Plus proche de nous, un intéressant travail ethnographique mené au sein de quartiers précaires de Bruxelles offre une autre illustration du recours par des minorités stigmatisées aux théories du complot pour comprendre leur situation. Cette recherche montre que les jeunes immigrés ou descendants d’immigrés marocains et africains subsahariens qui vivent dans ces quartiers adhèrent massivement à des thèses selon lesquelles, dans les pays occidentaux, journalistes, politiques et forces de l’ordre œuvreraient de concert à faire passer les immigrés et les musulmans pour une source de troubles sociaux afin de détourner l’attention publique des véritables acteurs malfaisants – à savoir, les « puissants » et les « mafias mondiales » (Mazzocchetti, 2012).
Par exemple, les attentats terroristes du 11 septembre 2001 aux États-Unis auraient été organisés par le gouvernement américain lui-même et attribués à des islamistes dans le but de stigmatiser les communautés musulmanes présentes en Occident. En adhérant à ce genre de théories, ces jeunes immigrés et descendants d’immigrés « donnent du sens au passé (les silences qui entourent l’histoire coloniale et les histoires migratoires) tout autant qu’à leur ressenti de xénophobie et aux discriminations contemporaines […]. [… Cette] appréhension du monde en termes de théorie du complot est également une manière de prendre prise sur les événements en les rendant cohérents et acceptables de par leur cohérence, et, donc, de sortir d’une position de victime en devenant acteur de sens » (Mazzocchetti, 2012 : 6).

+++

▶ Consigne
Condensez, s'il vous plaît, le paragraphe de l'extrait ci-dessus qui commence par « Plus proche de nous », sans perdre ses faits principaux.

+++

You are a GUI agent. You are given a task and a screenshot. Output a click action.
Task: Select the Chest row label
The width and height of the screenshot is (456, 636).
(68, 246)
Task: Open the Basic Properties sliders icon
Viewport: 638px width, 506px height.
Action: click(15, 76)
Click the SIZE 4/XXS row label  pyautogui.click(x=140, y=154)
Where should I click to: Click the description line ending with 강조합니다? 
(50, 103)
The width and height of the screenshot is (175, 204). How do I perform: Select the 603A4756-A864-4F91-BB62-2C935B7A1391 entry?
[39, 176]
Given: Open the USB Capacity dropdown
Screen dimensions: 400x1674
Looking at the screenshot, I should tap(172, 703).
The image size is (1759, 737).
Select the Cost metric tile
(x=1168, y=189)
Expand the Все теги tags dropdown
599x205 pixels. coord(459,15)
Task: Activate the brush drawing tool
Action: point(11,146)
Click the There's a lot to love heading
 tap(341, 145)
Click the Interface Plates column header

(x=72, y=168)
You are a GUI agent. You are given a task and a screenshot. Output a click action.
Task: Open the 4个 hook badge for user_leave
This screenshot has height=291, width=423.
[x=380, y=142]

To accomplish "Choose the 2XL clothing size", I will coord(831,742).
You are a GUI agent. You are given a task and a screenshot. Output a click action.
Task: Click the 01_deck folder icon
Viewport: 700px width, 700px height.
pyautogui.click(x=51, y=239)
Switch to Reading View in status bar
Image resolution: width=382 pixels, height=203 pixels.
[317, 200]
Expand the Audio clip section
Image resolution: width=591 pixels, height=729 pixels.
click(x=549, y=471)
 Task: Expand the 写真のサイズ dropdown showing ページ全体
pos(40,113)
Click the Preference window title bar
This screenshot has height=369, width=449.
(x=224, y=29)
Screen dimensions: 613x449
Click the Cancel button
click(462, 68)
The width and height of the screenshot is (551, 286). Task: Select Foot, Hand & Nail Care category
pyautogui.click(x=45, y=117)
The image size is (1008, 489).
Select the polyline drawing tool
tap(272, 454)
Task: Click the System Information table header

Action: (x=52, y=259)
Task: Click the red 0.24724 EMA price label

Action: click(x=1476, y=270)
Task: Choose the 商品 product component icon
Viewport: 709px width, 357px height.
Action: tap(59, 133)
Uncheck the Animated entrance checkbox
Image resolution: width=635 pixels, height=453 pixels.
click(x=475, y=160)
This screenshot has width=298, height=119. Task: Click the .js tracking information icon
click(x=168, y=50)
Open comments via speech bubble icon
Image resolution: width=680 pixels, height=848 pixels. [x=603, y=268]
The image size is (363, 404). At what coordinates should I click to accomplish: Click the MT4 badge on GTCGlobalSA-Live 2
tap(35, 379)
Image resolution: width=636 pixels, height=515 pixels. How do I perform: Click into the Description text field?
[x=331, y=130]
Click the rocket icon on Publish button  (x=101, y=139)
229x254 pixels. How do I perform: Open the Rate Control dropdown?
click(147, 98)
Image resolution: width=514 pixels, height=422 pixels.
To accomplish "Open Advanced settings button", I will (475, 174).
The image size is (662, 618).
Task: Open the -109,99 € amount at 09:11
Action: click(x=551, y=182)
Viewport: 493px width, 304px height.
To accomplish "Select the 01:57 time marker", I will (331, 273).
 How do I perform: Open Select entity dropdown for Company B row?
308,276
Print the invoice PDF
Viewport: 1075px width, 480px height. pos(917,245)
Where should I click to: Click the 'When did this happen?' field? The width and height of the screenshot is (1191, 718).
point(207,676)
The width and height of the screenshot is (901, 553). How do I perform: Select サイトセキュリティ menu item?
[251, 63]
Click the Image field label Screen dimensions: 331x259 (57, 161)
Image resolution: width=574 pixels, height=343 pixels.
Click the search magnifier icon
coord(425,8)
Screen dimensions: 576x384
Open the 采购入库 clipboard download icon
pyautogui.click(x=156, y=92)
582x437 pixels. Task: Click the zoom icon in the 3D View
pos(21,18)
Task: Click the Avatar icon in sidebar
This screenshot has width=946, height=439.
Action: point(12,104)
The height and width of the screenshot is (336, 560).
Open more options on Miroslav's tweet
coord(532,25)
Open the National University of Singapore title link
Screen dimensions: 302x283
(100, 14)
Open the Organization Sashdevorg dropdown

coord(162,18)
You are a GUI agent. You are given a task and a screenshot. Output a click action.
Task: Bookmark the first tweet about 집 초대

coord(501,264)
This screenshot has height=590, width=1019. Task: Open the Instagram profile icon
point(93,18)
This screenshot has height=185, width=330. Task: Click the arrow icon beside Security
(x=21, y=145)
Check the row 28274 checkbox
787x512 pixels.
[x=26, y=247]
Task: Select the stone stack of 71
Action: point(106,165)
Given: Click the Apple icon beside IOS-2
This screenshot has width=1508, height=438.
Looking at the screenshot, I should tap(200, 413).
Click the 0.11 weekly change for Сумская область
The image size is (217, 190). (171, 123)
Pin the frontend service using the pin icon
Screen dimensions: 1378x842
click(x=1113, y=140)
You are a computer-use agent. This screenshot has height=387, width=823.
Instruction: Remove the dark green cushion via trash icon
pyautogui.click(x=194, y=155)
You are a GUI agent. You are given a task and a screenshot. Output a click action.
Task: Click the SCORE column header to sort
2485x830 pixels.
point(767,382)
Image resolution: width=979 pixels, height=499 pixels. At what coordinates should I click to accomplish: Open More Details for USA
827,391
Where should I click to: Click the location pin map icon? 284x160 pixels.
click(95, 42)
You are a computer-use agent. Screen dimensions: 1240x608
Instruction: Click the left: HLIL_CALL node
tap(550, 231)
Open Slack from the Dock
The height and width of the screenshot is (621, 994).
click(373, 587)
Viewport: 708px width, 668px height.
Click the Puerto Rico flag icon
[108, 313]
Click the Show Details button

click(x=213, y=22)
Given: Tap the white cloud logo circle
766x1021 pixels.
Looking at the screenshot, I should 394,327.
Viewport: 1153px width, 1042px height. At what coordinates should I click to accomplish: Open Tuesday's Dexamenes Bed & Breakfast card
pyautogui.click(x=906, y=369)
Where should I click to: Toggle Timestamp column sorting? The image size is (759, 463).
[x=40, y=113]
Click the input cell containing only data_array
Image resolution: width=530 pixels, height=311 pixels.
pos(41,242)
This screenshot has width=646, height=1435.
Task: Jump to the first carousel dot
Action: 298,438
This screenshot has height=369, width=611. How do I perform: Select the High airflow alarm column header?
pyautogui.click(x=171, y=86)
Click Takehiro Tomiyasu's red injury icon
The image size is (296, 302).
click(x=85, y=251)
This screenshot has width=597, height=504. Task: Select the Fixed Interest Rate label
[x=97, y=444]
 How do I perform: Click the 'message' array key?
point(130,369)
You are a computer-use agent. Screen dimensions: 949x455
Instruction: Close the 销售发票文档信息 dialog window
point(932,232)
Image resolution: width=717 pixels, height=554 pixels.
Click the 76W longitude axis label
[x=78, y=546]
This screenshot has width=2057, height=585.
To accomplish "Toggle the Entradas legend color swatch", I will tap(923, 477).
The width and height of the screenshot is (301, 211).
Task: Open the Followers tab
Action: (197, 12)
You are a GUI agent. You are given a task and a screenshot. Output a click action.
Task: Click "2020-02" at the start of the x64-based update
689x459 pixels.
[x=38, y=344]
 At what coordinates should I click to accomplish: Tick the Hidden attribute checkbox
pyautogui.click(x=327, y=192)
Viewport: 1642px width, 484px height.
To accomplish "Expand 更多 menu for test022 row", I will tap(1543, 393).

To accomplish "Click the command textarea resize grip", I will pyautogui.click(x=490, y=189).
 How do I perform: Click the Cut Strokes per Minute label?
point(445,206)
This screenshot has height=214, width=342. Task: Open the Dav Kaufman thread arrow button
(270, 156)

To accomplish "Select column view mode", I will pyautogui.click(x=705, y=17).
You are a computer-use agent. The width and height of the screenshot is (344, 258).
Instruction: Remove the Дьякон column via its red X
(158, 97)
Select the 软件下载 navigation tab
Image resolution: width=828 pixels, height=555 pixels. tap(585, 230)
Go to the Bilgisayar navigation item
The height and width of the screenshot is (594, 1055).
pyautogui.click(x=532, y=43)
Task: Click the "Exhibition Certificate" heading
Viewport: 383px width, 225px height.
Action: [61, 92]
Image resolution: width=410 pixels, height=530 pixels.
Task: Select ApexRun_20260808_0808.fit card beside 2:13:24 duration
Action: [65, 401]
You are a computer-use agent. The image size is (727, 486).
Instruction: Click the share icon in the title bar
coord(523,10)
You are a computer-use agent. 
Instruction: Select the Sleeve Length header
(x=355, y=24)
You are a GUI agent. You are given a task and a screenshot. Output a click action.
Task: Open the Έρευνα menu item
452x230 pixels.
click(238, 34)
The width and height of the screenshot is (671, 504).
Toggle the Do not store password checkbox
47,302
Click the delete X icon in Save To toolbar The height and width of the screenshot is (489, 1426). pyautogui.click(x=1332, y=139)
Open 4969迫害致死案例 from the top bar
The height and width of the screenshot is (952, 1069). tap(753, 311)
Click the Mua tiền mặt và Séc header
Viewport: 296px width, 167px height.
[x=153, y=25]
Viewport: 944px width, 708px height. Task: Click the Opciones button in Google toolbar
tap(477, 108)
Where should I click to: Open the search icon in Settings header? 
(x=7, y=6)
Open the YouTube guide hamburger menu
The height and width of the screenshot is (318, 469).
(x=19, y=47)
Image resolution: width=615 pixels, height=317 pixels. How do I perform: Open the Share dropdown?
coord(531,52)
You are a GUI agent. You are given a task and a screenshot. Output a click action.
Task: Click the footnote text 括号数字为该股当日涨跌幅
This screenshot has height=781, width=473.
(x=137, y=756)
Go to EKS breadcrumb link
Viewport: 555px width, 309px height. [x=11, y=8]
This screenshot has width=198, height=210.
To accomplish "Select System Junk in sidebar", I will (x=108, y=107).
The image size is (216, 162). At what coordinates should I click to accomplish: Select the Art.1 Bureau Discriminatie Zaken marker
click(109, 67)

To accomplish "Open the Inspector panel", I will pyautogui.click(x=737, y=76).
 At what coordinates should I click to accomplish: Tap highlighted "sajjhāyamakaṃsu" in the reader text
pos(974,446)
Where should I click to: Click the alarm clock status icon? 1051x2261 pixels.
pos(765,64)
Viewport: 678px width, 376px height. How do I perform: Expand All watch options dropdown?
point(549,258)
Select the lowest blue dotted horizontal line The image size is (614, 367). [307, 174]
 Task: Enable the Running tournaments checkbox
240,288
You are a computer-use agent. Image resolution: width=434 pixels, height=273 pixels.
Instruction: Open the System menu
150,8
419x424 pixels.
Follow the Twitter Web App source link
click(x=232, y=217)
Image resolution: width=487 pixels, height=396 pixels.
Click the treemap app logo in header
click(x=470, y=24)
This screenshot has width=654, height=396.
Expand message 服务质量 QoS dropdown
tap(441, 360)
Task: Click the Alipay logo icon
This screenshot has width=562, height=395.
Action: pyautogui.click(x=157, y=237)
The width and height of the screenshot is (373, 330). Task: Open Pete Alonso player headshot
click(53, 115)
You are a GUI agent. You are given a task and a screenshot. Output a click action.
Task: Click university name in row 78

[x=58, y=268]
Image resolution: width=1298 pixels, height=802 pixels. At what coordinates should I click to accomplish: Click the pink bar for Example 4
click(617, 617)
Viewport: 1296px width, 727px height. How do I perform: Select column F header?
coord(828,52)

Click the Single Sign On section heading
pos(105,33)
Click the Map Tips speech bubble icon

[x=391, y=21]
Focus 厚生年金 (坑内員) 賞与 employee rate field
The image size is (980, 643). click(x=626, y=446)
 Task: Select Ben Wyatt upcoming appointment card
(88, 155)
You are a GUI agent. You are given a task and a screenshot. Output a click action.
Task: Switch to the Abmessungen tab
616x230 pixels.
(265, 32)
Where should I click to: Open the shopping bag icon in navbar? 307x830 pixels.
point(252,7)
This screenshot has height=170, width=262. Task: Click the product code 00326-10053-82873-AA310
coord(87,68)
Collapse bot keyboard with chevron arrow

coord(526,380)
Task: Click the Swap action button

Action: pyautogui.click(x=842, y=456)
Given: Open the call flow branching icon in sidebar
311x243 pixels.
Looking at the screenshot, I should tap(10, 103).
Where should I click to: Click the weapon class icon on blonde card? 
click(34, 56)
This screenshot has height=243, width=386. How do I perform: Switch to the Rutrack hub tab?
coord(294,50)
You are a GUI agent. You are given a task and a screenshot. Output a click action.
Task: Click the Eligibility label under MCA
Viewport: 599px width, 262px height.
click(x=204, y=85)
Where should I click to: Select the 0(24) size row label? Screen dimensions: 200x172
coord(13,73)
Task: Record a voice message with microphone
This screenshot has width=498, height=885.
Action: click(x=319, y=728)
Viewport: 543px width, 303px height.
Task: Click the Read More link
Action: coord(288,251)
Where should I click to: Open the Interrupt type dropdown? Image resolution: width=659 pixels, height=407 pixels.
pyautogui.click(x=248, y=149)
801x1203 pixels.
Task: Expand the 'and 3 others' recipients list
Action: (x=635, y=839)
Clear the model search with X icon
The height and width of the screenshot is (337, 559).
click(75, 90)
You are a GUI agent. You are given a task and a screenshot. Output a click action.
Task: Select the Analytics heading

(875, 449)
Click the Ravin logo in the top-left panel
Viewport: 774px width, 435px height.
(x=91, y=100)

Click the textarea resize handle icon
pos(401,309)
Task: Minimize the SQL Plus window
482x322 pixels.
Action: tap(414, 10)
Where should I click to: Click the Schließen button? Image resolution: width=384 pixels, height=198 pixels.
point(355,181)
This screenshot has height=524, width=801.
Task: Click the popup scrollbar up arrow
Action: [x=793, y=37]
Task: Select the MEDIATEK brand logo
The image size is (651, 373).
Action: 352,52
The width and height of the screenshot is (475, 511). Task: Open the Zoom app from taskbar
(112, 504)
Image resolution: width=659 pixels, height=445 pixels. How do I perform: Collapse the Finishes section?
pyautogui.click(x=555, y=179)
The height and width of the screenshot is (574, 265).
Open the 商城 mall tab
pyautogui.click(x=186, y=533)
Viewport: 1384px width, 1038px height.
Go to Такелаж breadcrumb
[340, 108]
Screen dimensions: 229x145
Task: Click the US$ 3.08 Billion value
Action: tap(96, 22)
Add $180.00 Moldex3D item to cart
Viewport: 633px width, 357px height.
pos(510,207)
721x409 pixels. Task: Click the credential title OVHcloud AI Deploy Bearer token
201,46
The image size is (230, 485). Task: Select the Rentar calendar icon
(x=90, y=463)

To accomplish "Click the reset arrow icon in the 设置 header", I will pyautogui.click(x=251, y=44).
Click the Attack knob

+++

▶ Votre réponse
Une étude ethnographique menée dans des quartiers précaires de Bruxelles (Mazzocchetti, 2012) montre que des minorités stigmatisées recourent aux théories du complot pour comprendre leur situation. Les jeunes immigrés ou descendants d'immigrés marocains et africains subsahariens qui y vivent adhèrent massivement à l'idée qu'en Occident, journalistes, politiques et forces de l'ordre agiraient de concert. Selon cette idée, ils présenteraient immigrés et musulmans comme une source de troubles sociaux afin de détourner l'attention des véritables acteurs malfaisants, les « puissants » et les « mafias mondiales ».